Why the Facebook Experiment Is Lousy Social Science

gwern | karma 33755 | avg karma 4.24 · 2014-09-28 16:54:08

I wrote a comment debunking OP's arguments, but it was too long for a HN comment and my noprocast settings kicked in so I can't post it as two comments; so I copied it over to G+: https://plus.google.com/103530621949492999968/posts/1PqPdLyz...

tl;dr: Let's summarize his complaints and my counter-objections:

1. no consent: irrelevant to whether this was good science or 'lousy social science' 2. crossed boundaries between corporations and academia: likewise irrelevant; also, welcome to the modern Internet 3. small effect size: misunderstood the statistical design of study and why it was designed & expected to have small effects 4. used LIWC with high error rate for measuring emotionality of posts: if random error, biases effect to zero and so is not an argument against statistically-significant findings 5. and LIWC may have systematic error towards positivity: apparently not an issue as negative & positive conditions agreed, and the studies he cites in support of this claim are mixed or unavailable 6. also, other methods are better than LIWC: sure. But that doesn't mean the results are wrong 7. maybe LIWC has large unknown biases applied to short social media texts: possible, but it's not like you have any real evidence for that claim 8. Facebook news posts are a biased source of mood anyway: maybe, but they still changed after random manipulation 9. experience sampling is sooooooo awesome: and also brings up its own issues of biases and I don't see how this would render the Facebook study useless anyway even if we granted it (like complaints #1, 2, 6, 7)

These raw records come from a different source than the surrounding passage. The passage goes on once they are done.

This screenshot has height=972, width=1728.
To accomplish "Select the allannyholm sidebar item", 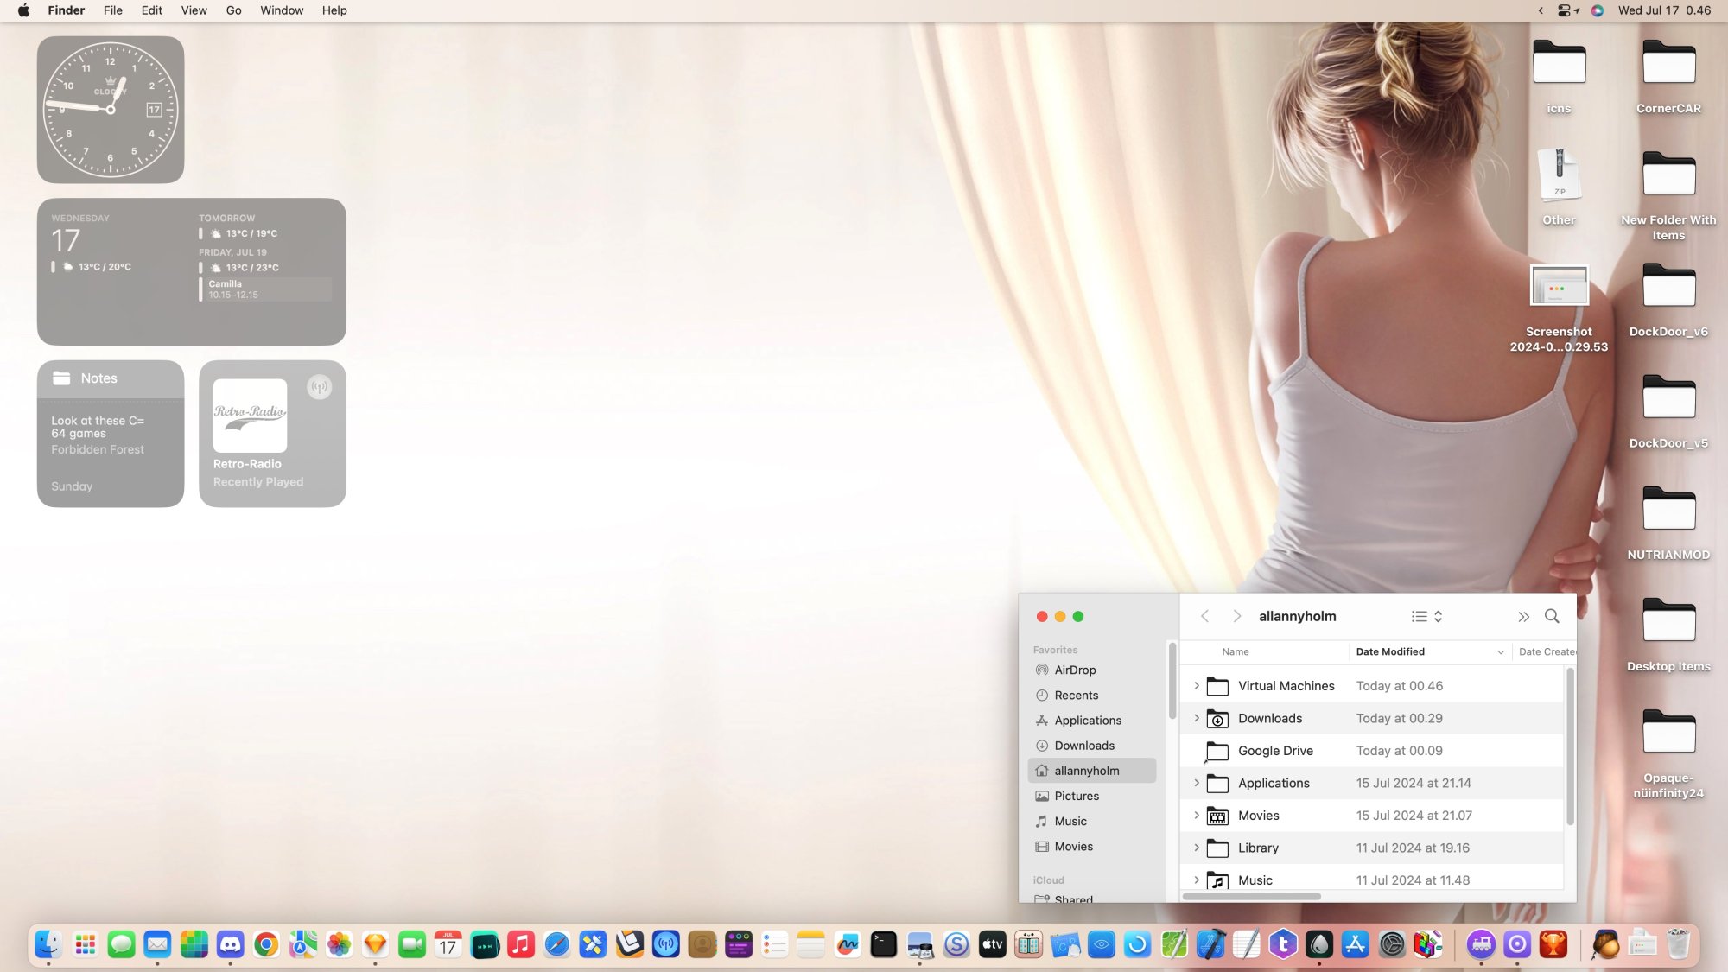I will 1087,770.
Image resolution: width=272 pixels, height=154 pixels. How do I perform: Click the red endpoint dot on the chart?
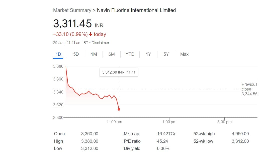pos(119,109)
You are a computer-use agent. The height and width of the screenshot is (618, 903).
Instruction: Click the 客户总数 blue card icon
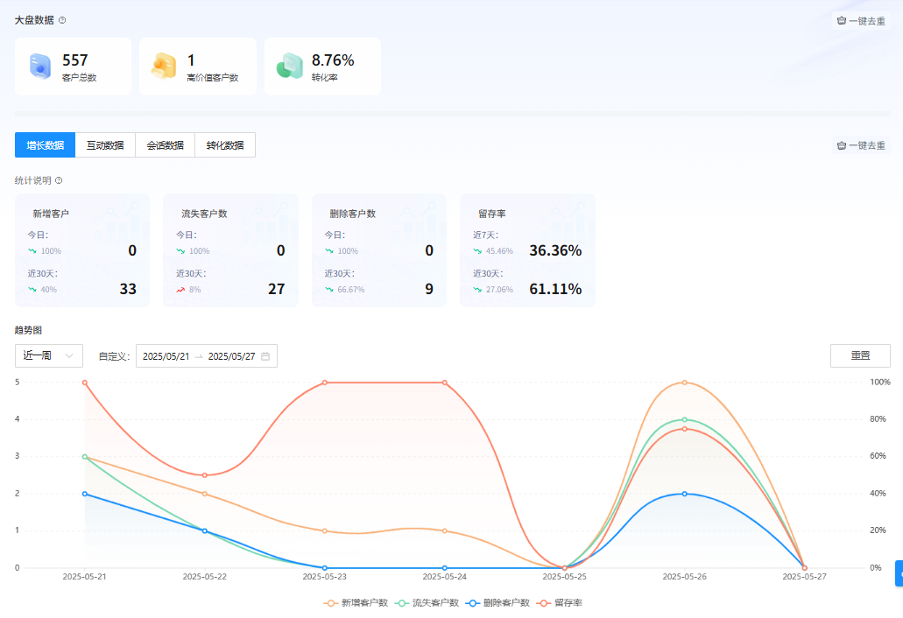pos(39,67)
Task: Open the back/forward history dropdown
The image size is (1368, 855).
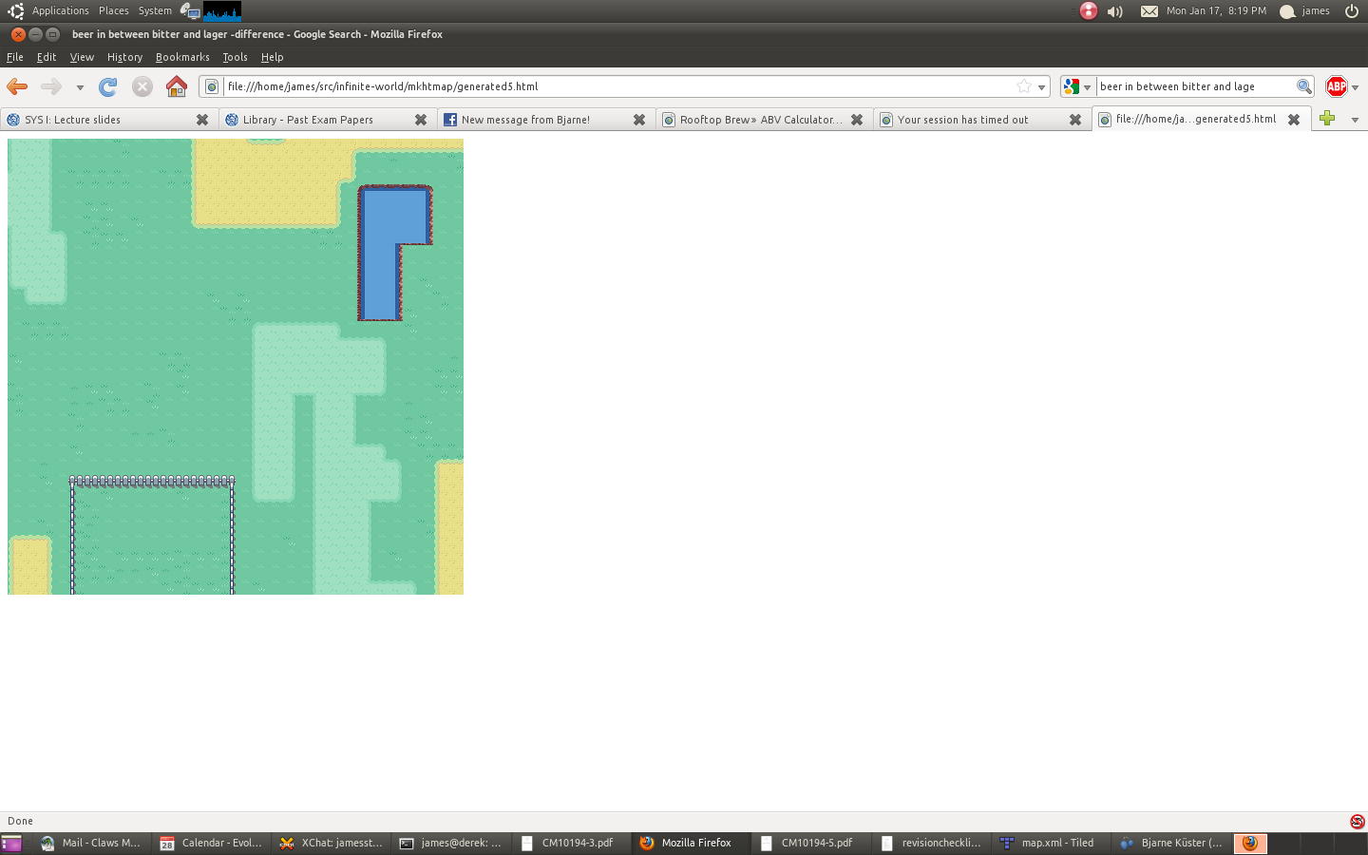Action: [80, 87]
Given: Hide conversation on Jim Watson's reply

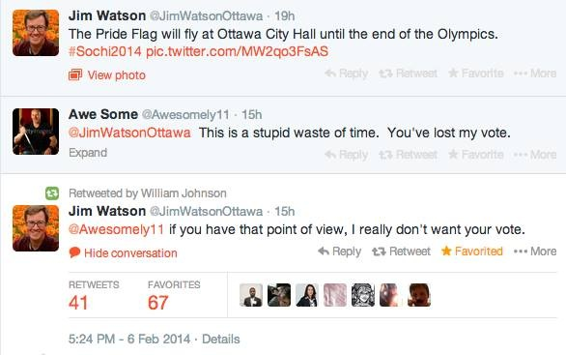Looking at the screenshot, I should point(123,252).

Now, I don't want to overstate my criticisms here. The author has failed to show the Facebook study is worthless (I'd wager much more money on the Facebook results replicating than 95% of the social science research I've read) and it would be outright harmful for Facebook to aim for large effect sizes in future studies, but he does at least raise some good points about improving the followup work: Facebook certainly should be providing some of its cutting-edge deep networks for sentiment analysis for research like this after validating them if it wants to get more reliable results, and it would be worthwhile to run experience sampling approaches to see what happens there, in addition to easier website tests (in addition, not instead of).

reply

kevingadd | karma 14699 | avg karma 2.67 · 2014-09-28 19:34:22+00:00

I don't feel like you make an adequate case for some of your counter-objections.

#1 is particularly troubling since you seem to argue it by misrepresenting his argument instead of addressing it directly. The alternative is to perform the experiment w/informed consent, not to keep the results of your unethical experiment secret. I think this is actually an issue that is important when considering whether an experiment is 'good' or 'acceptable'. Tuskegee is what I think of when people try to argue that informed consent is unimportant. Even though anyone can tell you that the stakes in this kind of experiment are incredibly small in comparison, there IS a measurable risk of harm when manipulating emotions, so ethics matter here.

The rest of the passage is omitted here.